> **Work instructions**: Return the data below exactly, but only from the line containing "Instruction: Click empty" through the line containing "Click the Passo", with both of those lines included.

*** Data listing

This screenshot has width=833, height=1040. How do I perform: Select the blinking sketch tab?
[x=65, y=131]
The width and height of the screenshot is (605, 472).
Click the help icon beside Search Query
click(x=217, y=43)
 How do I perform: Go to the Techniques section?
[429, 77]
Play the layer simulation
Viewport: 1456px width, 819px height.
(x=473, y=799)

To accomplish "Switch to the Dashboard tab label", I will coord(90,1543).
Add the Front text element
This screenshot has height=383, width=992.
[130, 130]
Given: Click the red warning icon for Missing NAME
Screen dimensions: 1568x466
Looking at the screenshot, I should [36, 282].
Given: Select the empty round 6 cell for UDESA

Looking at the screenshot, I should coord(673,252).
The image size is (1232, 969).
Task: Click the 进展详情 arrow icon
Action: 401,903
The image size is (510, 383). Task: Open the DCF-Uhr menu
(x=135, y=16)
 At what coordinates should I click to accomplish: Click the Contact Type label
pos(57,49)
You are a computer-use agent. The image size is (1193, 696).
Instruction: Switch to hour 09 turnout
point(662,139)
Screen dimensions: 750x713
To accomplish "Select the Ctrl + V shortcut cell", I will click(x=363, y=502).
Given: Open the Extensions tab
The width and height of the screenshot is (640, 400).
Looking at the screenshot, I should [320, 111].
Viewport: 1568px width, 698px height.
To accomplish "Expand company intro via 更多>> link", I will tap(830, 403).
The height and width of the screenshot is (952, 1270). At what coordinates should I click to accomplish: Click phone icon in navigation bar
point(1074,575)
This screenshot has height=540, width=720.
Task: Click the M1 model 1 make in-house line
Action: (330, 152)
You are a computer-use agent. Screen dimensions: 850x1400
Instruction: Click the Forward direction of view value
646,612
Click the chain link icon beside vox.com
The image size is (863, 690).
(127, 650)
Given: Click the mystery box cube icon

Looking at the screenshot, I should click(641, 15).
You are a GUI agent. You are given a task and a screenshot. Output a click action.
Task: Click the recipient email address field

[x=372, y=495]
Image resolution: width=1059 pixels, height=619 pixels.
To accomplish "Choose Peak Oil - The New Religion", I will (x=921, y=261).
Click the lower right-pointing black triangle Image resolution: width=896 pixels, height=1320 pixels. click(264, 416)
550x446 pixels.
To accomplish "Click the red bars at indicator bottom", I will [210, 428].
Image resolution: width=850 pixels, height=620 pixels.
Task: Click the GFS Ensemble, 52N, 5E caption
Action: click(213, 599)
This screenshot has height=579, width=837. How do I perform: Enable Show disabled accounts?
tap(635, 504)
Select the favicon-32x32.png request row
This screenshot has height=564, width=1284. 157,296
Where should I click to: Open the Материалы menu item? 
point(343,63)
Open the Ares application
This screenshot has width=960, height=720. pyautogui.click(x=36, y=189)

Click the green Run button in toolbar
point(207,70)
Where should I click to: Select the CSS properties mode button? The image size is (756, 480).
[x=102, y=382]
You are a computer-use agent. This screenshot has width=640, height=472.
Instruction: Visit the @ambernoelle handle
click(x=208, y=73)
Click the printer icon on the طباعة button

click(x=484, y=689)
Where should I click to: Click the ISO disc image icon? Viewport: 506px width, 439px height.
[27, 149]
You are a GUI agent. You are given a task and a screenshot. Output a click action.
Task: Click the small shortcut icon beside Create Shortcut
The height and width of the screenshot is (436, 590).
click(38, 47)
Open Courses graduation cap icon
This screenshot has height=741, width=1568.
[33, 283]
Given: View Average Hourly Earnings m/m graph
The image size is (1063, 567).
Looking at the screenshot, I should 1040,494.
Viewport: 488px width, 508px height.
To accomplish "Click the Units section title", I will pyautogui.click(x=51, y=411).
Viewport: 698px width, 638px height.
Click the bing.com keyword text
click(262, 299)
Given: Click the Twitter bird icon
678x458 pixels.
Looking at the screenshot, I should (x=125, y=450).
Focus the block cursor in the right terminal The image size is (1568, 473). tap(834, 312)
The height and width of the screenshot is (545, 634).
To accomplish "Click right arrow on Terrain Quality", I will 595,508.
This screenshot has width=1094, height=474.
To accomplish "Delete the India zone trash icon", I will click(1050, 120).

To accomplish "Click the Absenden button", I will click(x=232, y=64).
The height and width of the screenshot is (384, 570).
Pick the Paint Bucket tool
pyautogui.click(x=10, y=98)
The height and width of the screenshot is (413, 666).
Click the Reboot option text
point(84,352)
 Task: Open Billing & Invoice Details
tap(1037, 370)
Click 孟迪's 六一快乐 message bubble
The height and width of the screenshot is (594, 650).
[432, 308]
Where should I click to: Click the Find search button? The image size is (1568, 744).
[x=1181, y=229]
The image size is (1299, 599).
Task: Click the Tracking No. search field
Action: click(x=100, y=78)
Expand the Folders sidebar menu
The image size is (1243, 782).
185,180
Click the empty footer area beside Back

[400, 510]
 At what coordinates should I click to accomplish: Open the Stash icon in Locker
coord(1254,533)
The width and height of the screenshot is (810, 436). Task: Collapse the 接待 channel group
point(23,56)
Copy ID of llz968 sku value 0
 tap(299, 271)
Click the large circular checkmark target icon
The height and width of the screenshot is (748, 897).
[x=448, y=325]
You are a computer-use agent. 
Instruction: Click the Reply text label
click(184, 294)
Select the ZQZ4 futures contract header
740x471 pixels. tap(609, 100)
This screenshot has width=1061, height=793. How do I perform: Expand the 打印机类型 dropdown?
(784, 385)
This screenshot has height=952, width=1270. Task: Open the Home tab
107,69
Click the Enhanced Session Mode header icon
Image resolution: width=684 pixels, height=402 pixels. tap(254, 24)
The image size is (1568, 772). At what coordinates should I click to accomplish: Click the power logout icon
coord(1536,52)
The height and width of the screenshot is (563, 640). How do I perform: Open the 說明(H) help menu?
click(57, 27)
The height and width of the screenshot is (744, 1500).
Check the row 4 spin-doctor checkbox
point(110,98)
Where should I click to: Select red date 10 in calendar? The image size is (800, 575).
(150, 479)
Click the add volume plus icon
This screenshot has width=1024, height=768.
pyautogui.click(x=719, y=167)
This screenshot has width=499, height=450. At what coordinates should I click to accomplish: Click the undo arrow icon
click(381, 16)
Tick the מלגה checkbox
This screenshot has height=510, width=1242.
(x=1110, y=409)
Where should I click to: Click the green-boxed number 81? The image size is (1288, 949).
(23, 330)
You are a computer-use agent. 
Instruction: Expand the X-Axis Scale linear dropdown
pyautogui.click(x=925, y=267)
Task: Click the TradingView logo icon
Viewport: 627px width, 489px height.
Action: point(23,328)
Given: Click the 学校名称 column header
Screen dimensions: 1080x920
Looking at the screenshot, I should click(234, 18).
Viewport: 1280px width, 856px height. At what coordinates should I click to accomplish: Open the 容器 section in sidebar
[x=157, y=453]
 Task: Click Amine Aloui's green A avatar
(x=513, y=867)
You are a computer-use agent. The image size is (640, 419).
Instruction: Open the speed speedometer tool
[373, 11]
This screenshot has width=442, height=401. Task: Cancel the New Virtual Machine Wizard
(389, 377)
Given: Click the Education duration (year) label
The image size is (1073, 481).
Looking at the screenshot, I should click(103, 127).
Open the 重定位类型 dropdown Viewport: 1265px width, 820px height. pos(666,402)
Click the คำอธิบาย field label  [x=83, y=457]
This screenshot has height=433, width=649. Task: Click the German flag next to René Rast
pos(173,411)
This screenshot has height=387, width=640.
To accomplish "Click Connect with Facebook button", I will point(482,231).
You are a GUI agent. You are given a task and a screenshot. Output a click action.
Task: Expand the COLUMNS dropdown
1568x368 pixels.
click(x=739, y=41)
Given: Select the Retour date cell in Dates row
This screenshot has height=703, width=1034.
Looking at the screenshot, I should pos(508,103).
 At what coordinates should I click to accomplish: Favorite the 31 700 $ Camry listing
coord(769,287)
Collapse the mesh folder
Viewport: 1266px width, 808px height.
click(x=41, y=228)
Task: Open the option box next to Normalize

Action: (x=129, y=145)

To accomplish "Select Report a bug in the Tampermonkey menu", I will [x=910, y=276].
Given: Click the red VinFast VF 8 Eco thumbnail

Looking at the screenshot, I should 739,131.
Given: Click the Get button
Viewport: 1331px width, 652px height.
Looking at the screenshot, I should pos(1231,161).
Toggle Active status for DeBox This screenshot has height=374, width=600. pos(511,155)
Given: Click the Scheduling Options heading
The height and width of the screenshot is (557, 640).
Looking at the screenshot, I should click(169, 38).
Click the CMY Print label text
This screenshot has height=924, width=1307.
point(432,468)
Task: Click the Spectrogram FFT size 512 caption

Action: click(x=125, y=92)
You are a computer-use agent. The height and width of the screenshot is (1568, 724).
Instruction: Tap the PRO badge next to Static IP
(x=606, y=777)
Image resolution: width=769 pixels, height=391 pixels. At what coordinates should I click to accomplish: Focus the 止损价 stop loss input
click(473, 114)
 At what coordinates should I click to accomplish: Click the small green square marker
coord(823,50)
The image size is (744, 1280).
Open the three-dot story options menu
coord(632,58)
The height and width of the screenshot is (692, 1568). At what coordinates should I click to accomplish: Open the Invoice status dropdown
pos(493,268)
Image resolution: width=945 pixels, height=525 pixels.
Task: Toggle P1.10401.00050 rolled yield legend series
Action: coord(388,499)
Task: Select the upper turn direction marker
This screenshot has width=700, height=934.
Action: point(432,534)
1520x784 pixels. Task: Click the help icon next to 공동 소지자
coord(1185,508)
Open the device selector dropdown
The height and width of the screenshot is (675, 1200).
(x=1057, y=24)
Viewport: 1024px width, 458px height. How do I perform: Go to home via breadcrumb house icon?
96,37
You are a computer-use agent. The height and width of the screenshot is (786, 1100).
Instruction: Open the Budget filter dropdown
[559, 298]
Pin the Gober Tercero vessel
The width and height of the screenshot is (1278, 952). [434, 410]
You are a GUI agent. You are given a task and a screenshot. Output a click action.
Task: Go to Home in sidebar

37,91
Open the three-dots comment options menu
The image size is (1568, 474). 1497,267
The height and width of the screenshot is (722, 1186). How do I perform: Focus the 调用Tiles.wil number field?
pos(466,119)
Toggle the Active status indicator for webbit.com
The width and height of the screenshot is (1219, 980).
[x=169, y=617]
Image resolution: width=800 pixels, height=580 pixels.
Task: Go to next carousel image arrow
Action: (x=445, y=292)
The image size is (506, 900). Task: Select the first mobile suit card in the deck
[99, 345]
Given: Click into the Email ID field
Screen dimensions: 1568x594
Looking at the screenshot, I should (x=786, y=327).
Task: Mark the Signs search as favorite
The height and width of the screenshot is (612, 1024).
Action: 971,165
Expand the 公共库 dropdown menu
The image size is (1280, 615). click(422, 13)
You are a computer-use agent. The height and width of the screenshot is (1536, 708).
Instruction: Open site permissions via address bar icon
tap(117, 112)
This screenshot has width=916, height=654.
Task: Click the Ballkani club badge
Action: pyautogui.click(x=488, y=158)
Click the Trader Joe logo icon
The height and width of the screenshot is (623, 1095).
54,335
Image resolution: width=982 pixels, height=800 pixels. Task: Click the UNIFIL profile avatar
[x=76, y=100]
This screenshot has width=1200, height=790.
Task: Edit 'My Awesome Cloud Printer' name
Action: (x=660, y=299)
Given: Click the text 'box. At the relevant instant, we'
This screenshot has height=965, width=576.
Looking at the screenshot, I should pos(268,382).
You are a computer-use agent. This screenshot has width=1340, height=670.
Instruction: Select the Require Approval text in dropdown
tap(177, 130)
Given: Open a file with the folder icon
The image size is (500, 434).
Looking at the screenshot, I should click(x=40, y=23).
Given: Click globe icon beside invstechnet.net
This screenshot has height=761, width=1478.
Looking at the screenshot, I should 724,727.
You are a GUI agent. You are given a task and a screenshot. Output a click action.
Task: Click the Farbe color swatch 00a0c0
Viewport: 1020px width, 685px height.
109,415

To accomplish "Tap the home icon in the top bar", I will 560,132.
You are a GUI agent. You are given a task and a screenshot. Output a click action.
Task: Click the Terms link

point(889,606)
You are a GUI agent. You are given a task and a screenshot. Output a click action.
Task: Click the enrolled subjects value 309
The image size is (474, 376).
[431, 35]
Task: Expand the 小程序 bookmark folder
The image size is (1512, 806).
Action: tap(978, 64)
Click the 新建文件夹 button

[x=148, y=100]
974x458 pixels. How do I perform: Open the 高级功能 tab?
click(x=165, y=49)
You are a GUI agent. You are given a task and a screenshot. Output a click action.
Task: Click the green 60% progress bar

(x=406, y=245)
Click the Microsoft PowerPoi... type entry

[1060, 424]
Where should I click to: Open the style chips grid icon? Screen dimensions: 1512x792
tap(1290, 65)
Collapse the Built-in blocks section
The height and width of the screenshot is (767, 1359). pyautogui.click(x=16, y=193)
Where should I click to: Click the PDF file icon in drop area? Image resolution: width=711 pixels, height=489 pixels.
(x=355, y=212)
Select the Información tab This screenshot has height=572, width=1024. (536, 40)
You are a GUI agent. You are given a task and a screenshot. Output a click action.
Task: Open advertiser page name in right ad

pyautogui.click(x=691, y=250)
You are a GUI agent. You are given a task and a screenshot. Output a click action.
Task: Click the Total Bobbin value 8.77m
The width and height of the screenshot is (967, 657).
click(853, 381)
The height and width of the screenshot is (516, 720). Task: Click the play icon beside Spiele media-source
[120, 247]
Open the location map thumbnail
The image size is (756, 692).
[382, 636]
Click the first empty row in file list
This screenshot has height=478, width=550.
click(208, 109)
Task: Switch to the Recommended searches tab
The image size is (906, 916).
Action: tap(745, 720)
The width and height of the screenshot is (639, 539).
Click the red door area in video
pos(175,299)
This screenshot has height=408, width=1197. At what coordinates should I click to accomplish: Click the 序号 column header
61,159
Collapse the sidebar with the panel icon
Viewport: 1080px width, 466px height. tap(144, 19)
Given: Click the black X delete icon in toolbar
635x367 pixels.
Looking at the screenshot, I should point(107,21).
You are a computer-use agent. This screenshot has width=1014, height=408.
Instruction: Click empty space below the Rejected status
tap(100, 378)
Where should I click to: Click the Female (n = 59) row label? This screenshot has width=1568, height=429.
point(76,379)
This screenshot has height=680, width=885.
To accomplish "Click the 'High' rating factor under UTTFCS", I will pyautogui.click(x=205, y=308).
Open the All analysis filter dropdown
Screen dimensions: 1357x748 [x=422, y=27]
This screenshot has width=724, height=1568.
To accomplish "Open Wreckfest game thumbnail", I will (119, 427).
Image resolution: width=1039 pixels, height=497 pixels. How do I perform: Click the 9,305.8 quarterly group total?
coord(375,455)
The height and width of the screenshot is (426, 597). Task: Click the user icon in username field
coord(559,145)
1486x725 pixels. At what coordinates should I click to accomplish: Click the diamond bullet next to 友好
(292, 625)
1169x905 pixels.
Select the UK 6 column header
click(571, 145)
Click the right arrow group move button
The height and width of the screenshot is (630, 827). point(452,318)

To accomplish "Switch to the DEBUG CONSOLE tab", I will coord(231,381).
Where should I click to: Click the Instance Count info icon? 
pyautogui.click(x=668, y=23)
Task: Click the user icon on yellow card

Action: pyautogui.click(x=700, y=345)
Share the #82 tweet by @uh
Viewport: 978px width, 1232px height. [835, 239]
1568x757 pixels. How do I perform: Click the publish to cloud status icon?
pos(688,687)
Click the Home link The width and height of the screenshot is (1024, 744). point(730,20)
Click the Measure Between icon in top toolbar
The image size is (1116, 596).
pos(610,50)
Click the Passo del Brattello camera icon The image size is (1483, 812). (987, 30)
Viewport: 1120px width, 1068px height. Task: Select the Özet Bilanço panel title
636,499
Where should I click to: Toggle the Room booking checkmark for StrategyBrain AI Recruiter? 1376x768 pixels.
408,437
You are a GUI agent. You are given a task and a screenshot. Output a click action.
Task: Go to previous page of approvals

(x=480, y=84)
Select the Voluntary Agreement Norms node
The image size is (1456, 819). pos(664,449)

******

> **Your response**:
Instruction: Click empty space below the Rejected status
tap(100, 378)
Where should I click to: Click the Female (n = 59) row label? This screenshot has width=1568, height=429.
point(76,379)
This screenshot has height=680, width=885.
To accomplish "Click the 'High' rating factor under UTTFCS", I will pyautogui.click(x=205, y=308).
Open the All analysis filter dropdown
Screen dimensions: 1357x748 [x=422, y=27]
This screenshot has width=724, height=1568.
To accomplish "Open Wreckfest game thumbnail", I will (119, 427).
Image resolution: width=1039 pixels, height=497 pixels. How do I perform: Click the 9,305.8 quarterly group total?
coord(375,455)
The height and width of the screenshot is (426, 597). Task: Click the user icon in username field
coord(559,145)
1486x725 pixels. At what coordinates should I click to accomplish: Click the diamond bullet next to 友好
(292, 625)
1169x905 pixels.
Select the UK 6 column header
click(571, 145)
Click the right arrow group move button
The height and width of the screenshot is (630, 827). point(452,318)

To accomplish "Switch to the DEBUG CONSOLE tab", I will coord(231,381).
Where should I click to: Click the Instance Count info icon? 
pyautogui.click(x=668, y=23)
Task: Click the user icon on yellow card

Action: pyautogui.click(x=700, y=345)
Share the #82 tweet by @uh
Viewport: 978px width, 1232px height. [835, 239]
1568x757 pixels. How do I perform: Click the publish to cloud status icon?
pos(688,687)
Click the Home link The width and height of the screenshot is (1024, 744). point(730,20)
Click the Measure Between icon in top toolbar
The image size is (1116, 596).
pos(610,50)
Click the Passo del Brattello camera icon The image size is (1483, 812). (987, 30)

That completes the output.